# Data for the task:
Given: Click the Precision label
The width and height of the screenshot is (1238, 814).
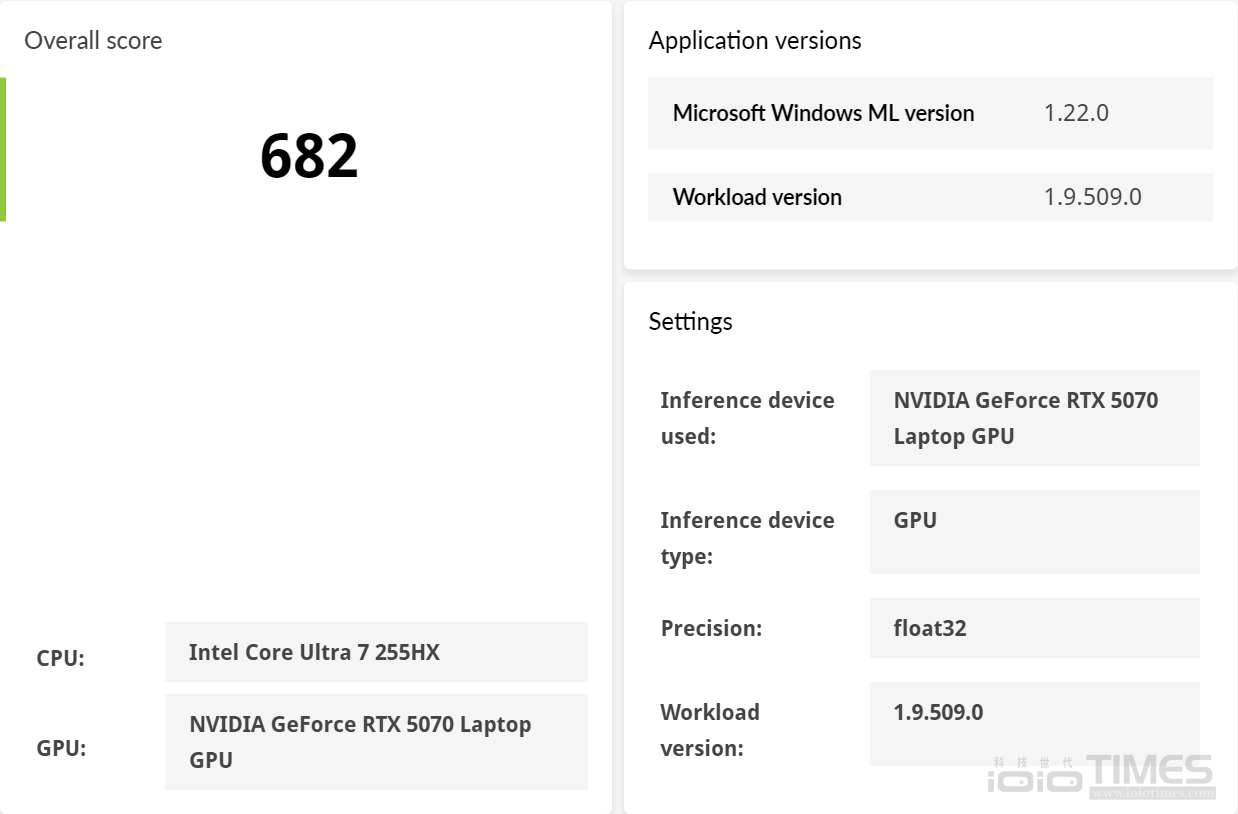Looking at the screenshot, I should 711,628.
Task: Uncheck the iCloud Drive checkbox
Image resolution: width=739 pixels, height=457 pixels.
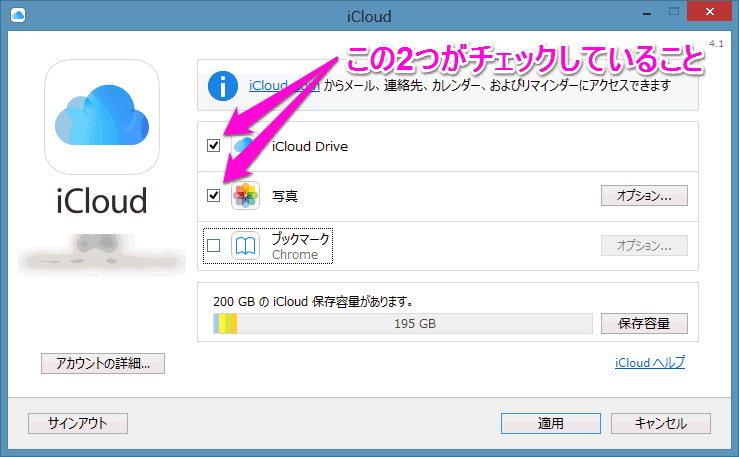Action: tap(213, 146)
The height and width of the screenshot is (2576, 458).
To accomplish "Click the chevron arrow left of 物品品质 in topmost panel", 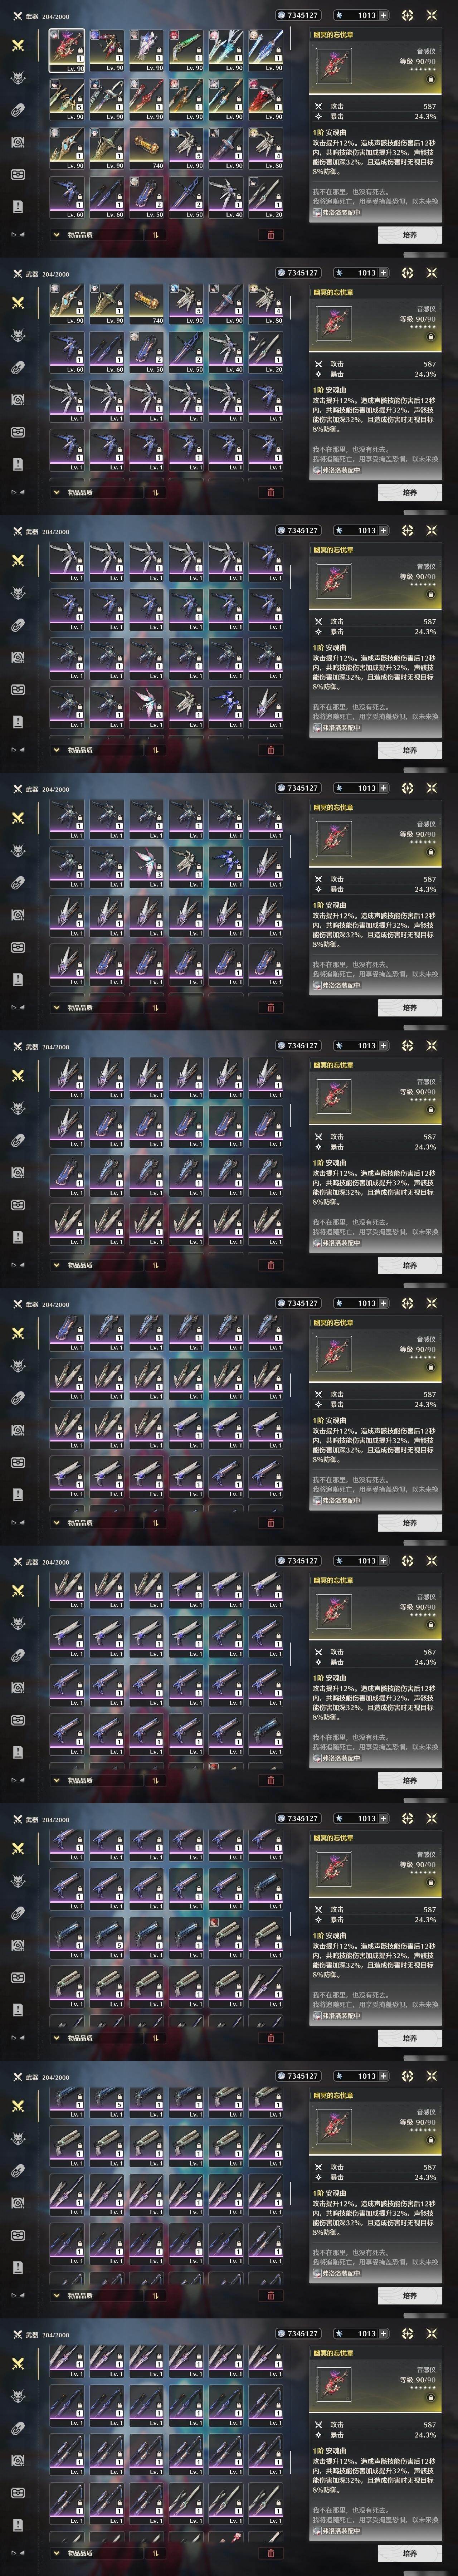I will [57, 235].
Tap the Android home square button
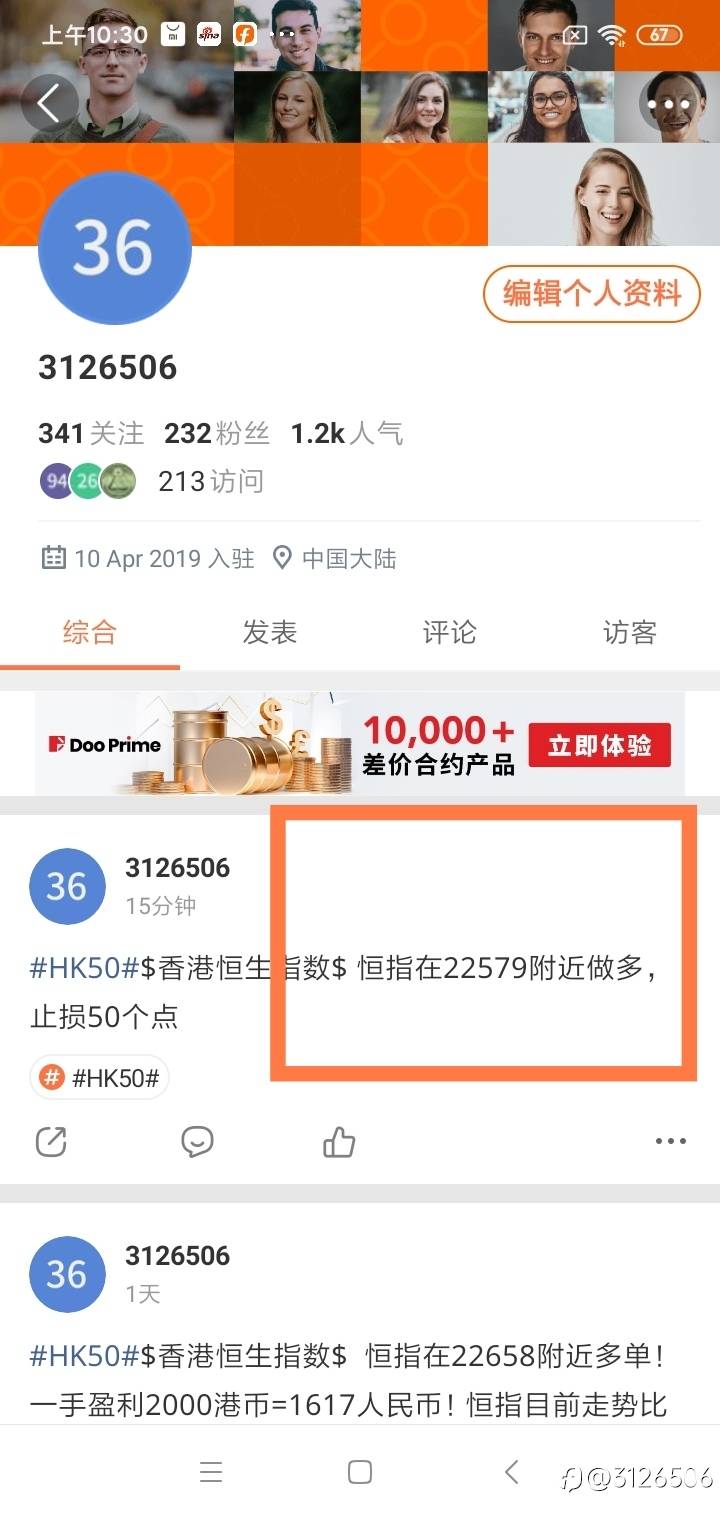The image size is (720, 1520). [x=360, y=1472]
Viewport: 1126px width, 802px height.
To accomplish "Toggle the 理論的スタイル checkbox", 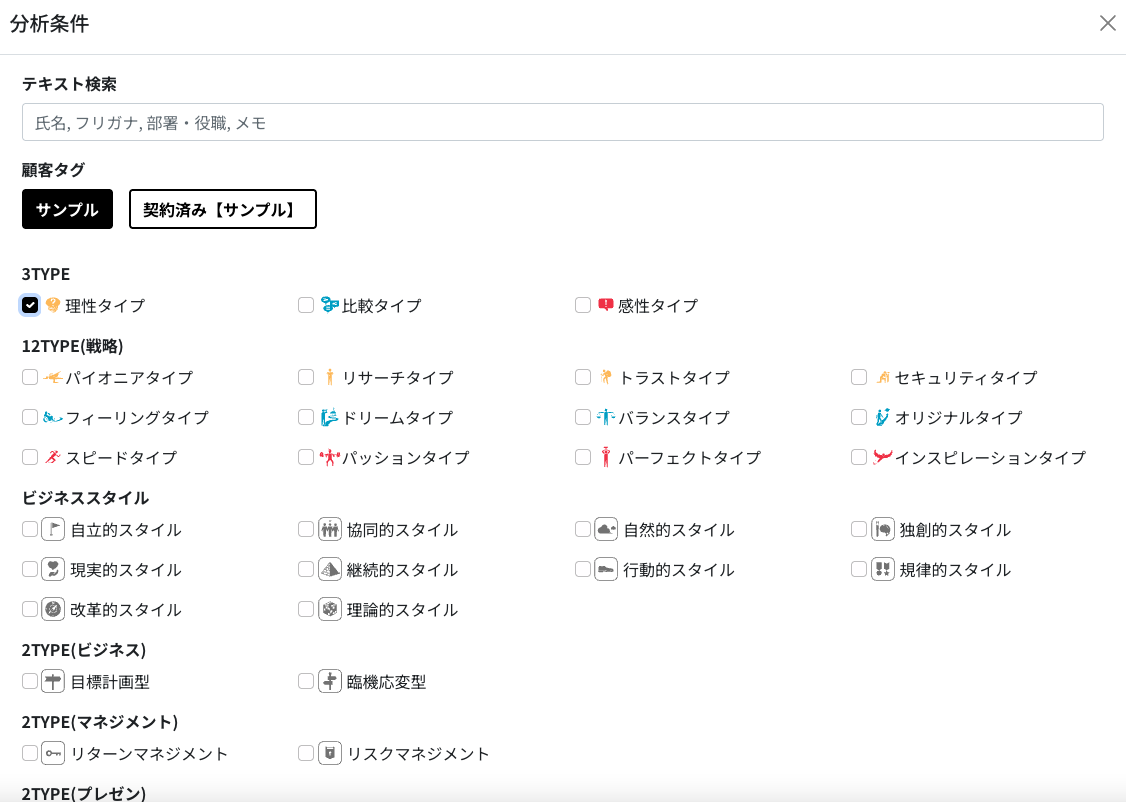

# The task:
Please transcribe, with no additions, the lines starting at the one that contains "Tap the Android home square button" and running through the last line of the entries, inclusive. Leave the pictures out.

# Task solution:
Tap the Android home square button
The image size is (720, 1520). [x=360, y=1472]
Viewport: 1126px width, 802px height.
To accomplish "Toggle the 理論的スタイル checkbox", 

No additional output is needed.